DCO Derek Hopkins
Tell us a bit about yourself
I am Essex Police Special Constabulary Deputy Chief Officer having served in a number of roles and locations moving to Headquarters as a member of the Command Team. I was always interested in policing and whilst at school had an ambition to be a Traffic Police Officer. On applying for the Police service however I was just below the minimum height requirement which at that time was 5’8”. After some initial time working in the motor trade at a Jaguar and Rover dealership. I subsequently joined the Fire Service in a support role where I developed a career. I regularly played Sunday morning football when one day I broke my dominant arm in a game. In an effort to return to work I practised writing with my other hand (all my work was handwritten then) by completing coupons in the back of a daily newspaper. One of those that I sent off was a show of interest in the Special Constabulary – subsequently two local supervisors called at my home and after an interview I was accepted. The Special Constabulary became my primary hobby although I also obtained a qualification as a Commercially Endorsed Yachtmaster enabling me to skipper large yachts taking young people for adventures offshore various destinations. I have always had tremendous support from my family, a key part of being able to give voluntary service the highlight being the award of the MBE.
What do you enjoy most about your role?
I enjoy the variety of the role both in terms of my management role and the challenges of operational front-line policing.
Why is diversity and inclusion so important in and outside of the workplace?
Our communities are made up of individuals, each of whom will have particular characteristics and attributes. It is important to recognise the value each of these individuals and the groups with which they identify bring to our society. Efforts to understand different cultures and religions and the needs of those with particular restrictions will be rewarded by mutual respect and therefore a greater cohesion.
Were there any barriers to joining Essex Police?

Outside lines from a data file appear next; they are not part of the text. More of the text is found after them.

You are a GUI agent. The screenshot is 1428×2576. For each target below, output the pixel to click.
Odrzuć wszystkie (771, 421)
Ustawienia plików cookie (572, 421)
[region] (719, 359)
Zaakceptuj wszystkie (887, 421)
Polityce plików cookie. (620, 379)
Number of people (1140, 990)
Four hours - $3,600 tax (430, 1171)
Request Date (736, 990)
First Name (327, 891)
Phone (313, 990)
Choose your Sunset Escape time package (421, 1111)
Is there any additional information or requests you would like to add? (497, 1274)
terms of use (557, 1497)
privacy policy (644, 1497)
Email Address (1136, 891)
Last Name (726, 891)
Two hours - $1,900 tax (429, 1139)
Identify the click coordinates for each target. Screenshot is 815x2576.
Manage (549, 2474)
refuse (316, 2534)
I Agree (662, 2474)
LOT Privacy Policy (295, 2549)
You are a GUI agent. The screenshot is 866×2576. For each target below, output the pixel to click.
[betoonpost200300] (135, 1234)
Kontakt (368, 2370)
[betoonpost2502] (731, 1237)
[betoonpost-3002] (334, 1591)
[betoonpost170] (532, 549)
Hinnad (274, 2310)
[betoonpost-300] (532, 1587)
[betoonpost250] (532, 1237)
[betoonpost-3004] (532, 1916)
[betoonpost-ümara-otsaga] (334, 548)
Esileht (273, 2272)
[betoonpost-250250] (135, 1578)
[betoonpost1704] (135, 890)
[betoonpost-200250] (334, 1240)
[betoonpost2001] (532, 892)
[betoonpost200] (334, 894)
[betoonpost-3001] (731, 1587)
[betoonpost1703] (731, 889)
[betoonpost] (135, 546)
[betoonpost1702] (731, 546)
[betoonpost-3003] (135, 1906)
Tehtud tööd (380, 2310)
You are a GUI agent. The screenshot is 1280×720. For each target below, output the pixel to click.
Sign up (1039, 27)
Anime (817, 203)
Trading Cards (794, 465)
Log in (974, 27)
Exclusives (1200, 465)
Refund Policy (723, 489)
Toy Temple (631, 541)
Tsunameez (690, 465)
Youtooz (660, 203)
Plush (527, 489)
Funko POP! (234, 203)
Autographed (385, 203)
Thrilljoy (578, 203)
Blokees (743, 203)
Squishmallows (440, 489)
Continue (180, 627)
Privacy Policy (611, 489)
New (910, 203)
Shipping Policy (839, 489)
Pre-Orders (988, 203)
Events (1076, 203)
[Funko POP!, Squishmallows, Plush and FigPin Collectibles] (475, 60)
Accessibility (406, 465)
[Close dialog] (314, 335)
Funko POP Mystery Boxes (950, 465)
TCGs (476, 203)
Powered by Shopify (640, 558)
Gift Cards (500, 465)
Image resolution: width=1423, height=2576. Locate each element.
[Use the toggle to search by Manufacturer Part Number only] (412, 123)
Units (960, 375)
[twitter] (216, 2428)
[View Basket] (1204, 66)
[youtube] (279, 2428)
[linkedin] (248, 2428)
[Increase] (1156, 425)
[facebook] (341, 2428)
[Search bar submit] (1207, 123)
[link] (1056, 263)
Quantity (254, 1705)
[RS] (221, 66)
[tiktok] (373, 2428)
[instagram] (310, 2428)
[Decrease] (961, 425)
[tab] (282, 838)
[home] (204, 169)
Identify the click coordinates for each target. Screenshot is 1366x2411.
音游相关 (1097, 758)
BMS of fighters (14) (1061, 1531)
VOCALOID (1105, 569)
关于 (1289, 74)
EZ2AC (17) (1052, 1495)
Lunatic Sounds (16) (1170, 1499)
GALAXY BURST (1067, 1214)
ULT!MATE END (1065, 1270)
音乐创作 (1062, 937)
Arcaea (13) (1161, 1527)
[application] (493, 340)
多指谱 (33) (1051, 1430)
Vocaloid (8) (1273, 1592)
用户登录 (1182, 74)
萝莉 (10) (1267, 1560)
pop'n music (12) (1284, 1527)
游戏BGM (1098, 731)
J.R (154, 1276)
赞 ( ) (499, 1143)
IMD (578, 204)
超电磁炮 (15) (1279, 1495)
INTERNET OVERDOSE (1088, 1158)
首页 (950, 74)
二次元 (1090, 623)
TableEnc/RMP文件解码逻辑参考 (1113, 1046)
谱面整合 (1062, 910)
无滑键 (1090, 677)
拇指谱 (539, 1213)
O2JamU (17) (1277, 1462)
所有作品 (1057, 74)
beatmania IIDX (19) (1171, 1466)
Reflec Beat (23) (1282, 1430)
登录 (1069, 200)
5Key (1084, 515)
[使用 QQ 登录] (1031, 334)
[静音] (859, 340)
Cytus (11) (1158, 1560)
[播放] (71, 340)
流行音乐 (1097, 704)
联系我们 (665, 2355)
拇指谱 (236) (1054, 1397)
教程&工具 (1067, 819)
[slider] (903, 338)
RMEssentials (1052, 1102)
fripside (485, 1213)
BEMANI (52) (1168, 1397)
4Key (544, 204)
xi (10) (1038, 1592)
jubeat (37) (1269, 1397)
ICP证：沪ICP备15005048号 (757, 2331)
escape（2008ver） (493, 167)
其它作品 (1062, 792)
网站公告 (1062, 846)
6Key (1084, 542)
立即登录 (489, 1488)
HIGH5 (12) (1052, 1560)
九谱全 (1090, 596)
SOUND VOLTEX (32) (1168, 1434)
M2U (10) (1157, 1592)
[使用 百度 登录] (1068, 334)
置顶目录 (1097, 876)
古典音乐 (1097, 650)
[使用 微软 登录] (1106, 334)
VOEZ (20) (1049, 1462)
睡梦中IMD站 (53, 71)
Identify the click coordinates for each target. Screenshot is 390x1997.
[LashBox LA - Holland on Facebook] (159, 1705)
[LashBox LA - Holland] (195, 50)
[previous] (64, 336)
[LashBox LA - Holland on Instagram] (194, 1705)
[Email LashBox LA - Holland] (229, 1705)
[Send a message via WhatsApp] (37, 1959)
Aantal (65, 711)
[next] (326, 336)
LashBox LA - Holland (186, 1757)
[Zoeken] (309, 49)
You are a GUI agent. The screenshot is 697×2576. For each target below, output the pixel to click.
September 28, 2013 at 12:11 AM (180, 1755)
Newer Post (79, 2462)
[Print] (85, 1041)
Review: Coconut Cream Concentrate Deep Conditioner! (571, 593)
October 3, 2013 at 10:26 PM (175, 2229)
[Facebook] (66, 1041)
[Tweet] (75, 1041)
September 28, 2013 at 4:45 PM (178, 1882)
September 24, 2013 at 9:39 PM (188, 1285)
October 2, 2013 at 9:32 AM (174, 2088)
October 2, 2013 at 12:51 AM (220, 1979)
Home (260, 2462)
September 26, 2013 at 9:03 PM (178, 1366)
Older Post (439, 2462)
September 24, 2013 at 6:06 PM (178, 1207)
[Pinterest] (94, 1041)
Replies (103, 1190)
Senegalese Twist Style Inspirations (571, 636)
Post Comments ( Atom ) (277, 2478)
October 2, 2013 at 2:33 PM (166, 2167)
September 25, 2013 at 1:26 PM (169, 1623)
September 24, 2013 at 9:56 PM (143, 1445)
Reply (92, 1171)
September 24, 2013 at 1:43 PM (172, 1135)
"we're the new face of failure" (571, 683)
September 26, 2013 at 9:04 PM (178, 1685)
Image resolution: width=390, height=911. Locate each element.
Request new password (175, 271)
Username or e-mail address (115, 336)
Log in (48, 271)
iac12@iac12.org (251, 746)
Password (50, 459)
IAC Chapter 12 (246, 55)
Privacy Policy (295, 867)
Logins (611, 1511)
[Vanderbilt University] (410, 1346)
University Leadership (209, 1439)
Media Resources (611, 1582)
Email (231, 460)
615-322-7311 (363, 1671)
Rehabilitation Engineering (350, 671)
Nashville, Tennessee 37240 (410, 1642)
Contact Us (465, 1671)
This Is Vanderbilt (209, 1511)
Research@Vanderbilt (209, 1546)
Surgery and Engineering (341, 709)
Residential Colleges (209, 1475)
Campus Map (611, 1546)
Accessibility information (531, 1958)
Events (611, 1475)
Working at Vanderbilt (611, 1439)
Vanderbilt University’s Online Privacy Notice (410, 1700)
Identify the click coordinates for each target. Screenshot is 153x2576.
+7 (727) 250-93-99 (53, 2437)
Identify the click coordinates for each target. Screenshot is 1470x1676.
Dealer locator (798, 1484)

I was only too aware of the impact of the restrictions on my career aspiration but am an example now I believe, how age is certainly not a barrier. There are a few statutory requirements in relation to eligibility otherwise potential recruits should be able to demonstrate a suitable outlook and understand the position of the Police in our communities whilst being able to evidence attributes such as honesty and integrity and skills in communication and conflict management.
Why do you think it’s so important that our force values difference?
Everyone has something to offer society, bringing their own perspective from the experiences they will have had in their upbringing, education and employment. The organisation can make use of those experiences to help shape its response to members of our diverse communities.
How has Essex Police as an organisation supported you in your career?
Through all the trials and tribulations of my busy and varied life Essex Police has always been supportive both corporately and through individual staff. Support during times of illness has been unwavering and tangible. Since my retirement from full time employment I have also been supported in developing skills in roads policing so as to go some way to realising my early career ambition. The training and development provided was instrumental in helping me progress in my full-time career.
Tell us something interesting about your role?
I believe that opportunities as a Special Constable are limited only by your ambition and availability. I have been involved in numerous activities which I can’t disclose here but suffice to say they would not be available to others. This has helped me develop and maintain interest in the police service as a whole and how it fits into the rich tapestry of public services and voluntary organisations working for the benefit of our society.
What advice would you give to anyone thinking about joining Essex Police?
After you have researched the role and are confident that you have the aptitude and ability to fulfil the role (including the time and freedom to volunteer your time if becoming a Special) then don’t look for barriers to showing your interest. If you are still unclear or unsure then contact the recruitment team who can arrange a conversation with a serving Special Constable.